The committee commissioned by the Arts Council to look into opera and ballet provision in London, which reported last week, said there was "an obvious need to stagger closure of the two main houses".

A Royal Opera House spokesman said yesterday that there were urgent safety reasons behind the redevelopment.

At the Coliseum, home of the English National Opera, a spokeswoman said: "The issue of the overlap is a bit tricky but if we were to wait we would be into the next century before we could make the changes necessary for a more efficient repertory and better public space."

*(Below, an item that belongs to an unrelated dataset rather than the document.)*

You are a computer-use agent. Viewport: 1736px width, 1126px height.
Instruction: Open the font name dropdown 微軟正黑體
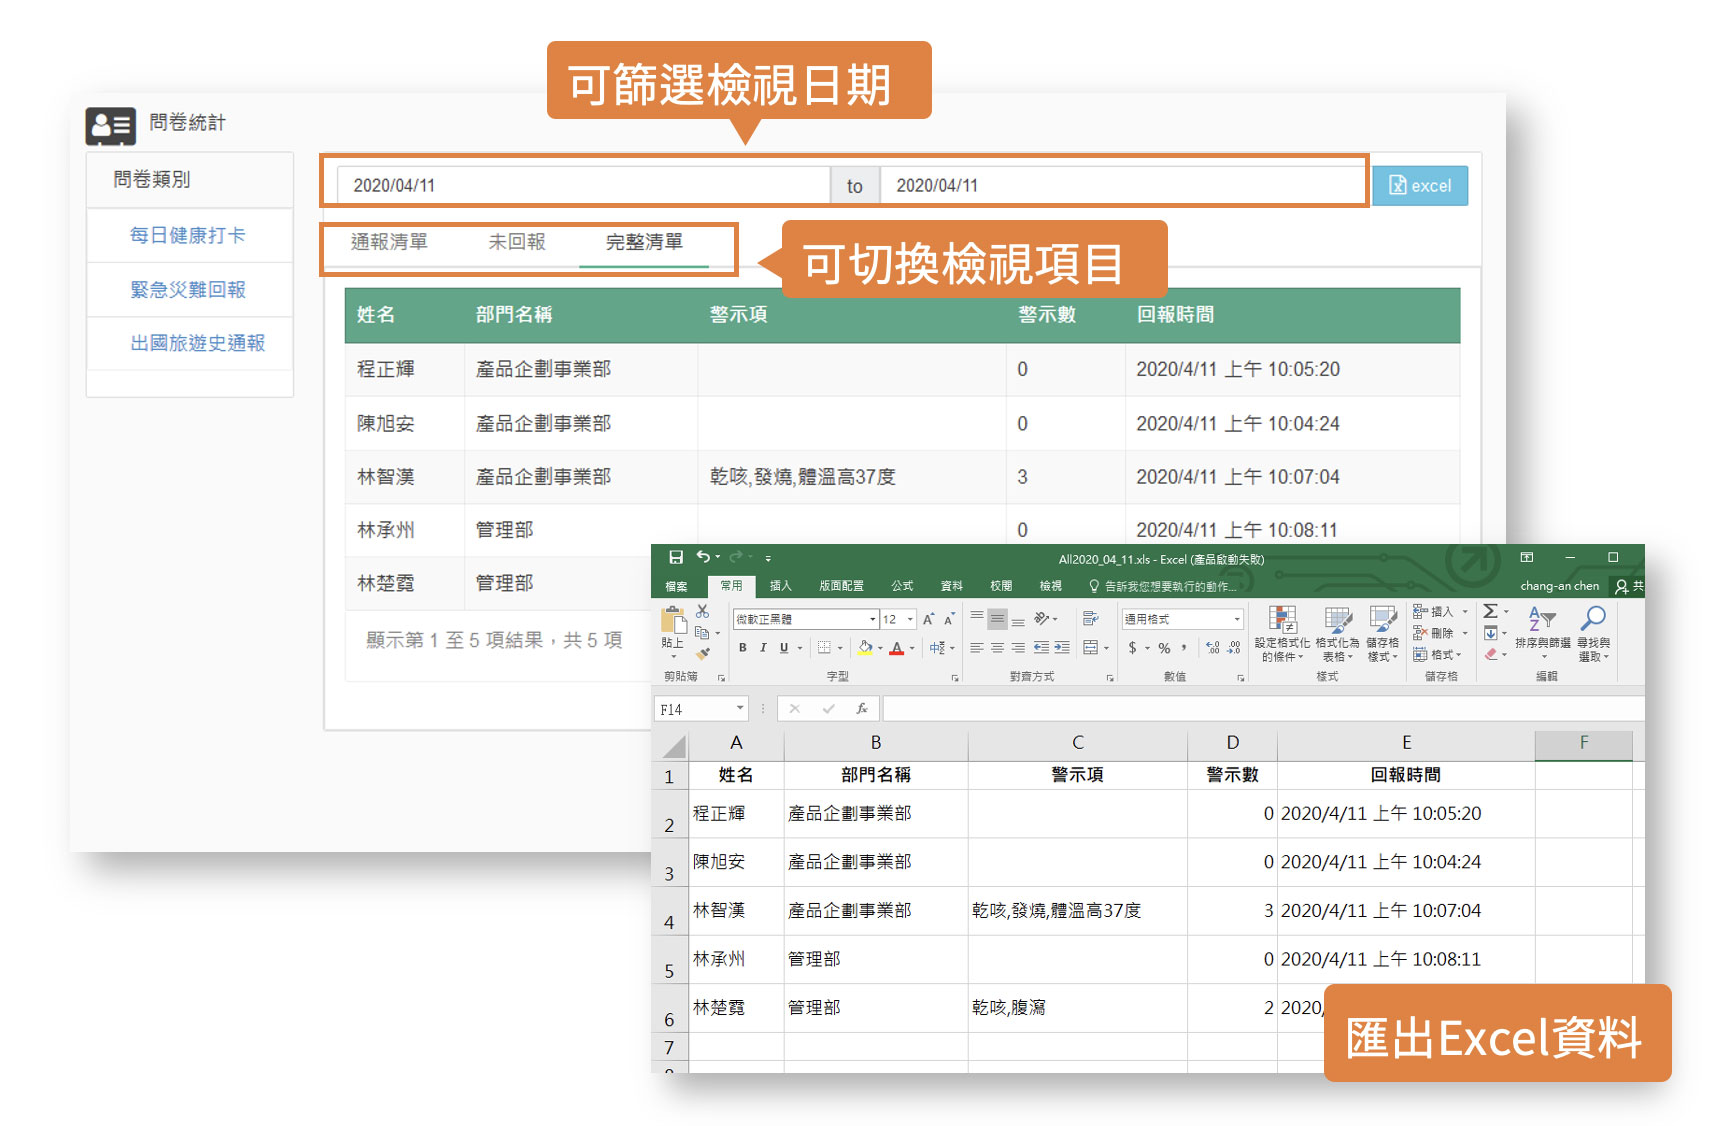pyautogui.click(x=872, y=619)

The Arts Council is to rule on the report produced by a committee under the chairmanship of Dennis Stevenson, a businessman and chairman of the Tate Gallery, by the end of March. The report has shocked Britain's dance community in ruling out any prospectof a national dance house in favour of a "dance house network" of venues which would include the Coliseum, Sadler's Wells and numerous other smaller spaces throughout the country.

Christopher Booth, artistic director of Ballet Rambert, and a leading member of the campaign group Dance UK, said: "No answer other than a national dance house will satisfy the whole dance community. The problem with a group of buildings is that we don'thave control over those buildings. They are run by opera companies.

"The Coliseum is large with good sightlines but charges a dance company £75,000 a week rent. The Saddler's Wells with about 1,400 seats is not large enough for the big companies.

"Dance continually suffers from being the poor relation to opera and other art forms. We need our own building on London's South Bank with one large space which can be sub-divided for middle-scale companies, and a smaller theatre for the small companies."

Val Bourne, artistic director of the award-winning Dance Umbrella group of contemporary companies, said: "I accept we couldn't fill a national dance house every night all year round. Music and opera could take place there too on a visiting basis. But dance would at last have priority."

Many in the arts establishment were shocked that both opera houses plan to close at the same time.

Although both hope to use alternative venues such as the Lyceum or the Theatre Royal Drury Lane, there is as yet no guarantee that either will be available.

Val Bourne said that few of the dance companies that use the Coliseum had realised about the closure, and added that it did not seem to make any sense to be without both venues.